Monday, September 29, 2008
(As for the cute little guy pictured above: There was a brief scary moment during the golf tournament when Bill Murray attacked him with a flamethrower. Fortunately Mr. Murray was subdued, and the event went on as scheduled.)
Monday, September 22, 2008
If you're going and you're planning on playing a round, then have an excellent evening. Unfortunately, my only talents in golfing are A) driving the cart and B) hitting the ball past the windmill, so I decided to skip out.
Saturday, September 20, 2008
Speaking of country music: You know that McCain song by John Rich? The one they've played a few times on the show? The other day I asked myself, "'Raising McCain?' What does that even mean?" Yes, I know it's a pun on the famous phrase, but still: how does one "raise" McCain? Is he like a crop? Do we water him and nurture him? Will he ripen in November?
Inquiring minds want to know.
Tuesday, September 16, 2008
Saturday, September 13, 2008
Recently, the headquarters wanted to beef up security surrounding the recipe, and they decided to transport it to a different location. Since keeping the secret safe is integral to their livelihood, they naturally chose the most trustworthy man for the job:
The recipe that launched the chicken chain was placed in a lock box that was handcuffed to security expert Bo Dietl, who climbed aboard an armored car that whisked away with an escort from off-duty police officers...
Dietl, a former New York City police detective, assured (the President of KFC) that the iconic recipe would be safe.
"There's no way, shape or form ... that anybody is going to get their hands on this recipe," he said. "And if they get their hands on this recipe, they have to take me with them."
This has "hijinks ensue" written all over it...
Monday, September 8, 2008
Two weeks ago today, I suffered a pulmonary embolism, a blood clot that travelled through my heart and lodged itself at the junction between my pulmonary artery and both lungs. I passed out, was revived by a bonafide Angel of New York City, (With the abundance of unconscious male bodies strewn about the sidewalks of 32nd street at 5:30 A.M., I am honored he chose me to rescue) and after dragging myself to the Rainbow Studios, wound up being accompanied by Christy Mac via ambulance to St. Vincent's Hospital, where my team of truly gifted doctors, led by Dr. Frederick Rappaport and Dr. Tom Bernik, as well as an amazing nursing staff, virtually saved my life. A clot was removed from my leg, a filter was placed in the artery between my heart and kidney, and will be undergoing blood thinner therapy on an ongoing basis.
Today I finally return home to my family, where I will be recuperating for the next couple of weeks, until I get the go ahead to go back to work live in the studio. I'll continue to phone in each morning, from my fortress of solitude on Long Island, and should be back doing stand up shows beginning in October.
From the bottom of my heart, I want to thank all of you who kept me in your thoughts and prayers, sent cards, and made donations to the ranch during this very frightening and challenging time in my life. I was deeply moved by the enormous outpouring of love and support from in you all, and I want you to know that, in the darkest moments over the past couple of weeks, the blessing of your kind thoughtfulness was instrumental in aiding my recovery.

* **Assignment 1**:
Answer these from the blog posts:
(a) Who was handcuffed to the lock box holding the recipe?
(b) Which hospital was the writer taken to by ambulance?
(c) What two golfing talents does the writer claim?
* **Assignment 2**:
Copy the blog posts from "Today I finally" up to and including "aiding my recovery.", switching "Long Island" to "Staten Island".

* **Data section**:
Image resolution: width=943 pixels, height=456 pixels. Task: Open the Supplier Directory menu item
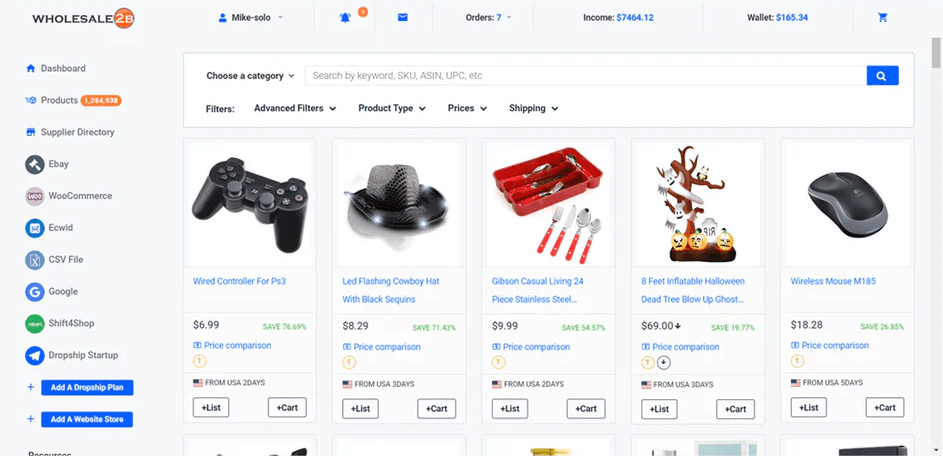tap(77, 132)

* **Task solution 1**:
(a) Bo Dietl
(b) St. Vincent's Hospital
(c) Driving the cart and hitting the ball past the windmill

* **Task solution 2**:
Today I finally return home to my family, where I will be recuperating for the next couple of weeks, until I get the go ahead to go back to work live in the studio. I'll continue to phone in each morning, from my fortress of solitude on Staten Island, and should be back doing stand up shows beginning in October.
From the bottom of my heart, I want to thank all of you who kept me in your thoughts and prayers, sent cards, and made donations to the ranch during this very frightening and challenging time in my life. I was deeply moved by the enormous outpouring of love and support from in you all, and I want you to know that, in the darkest moments over the past couple of weeks, the blessing of your kind thoughtfulness was instrumental in aiding my recovery.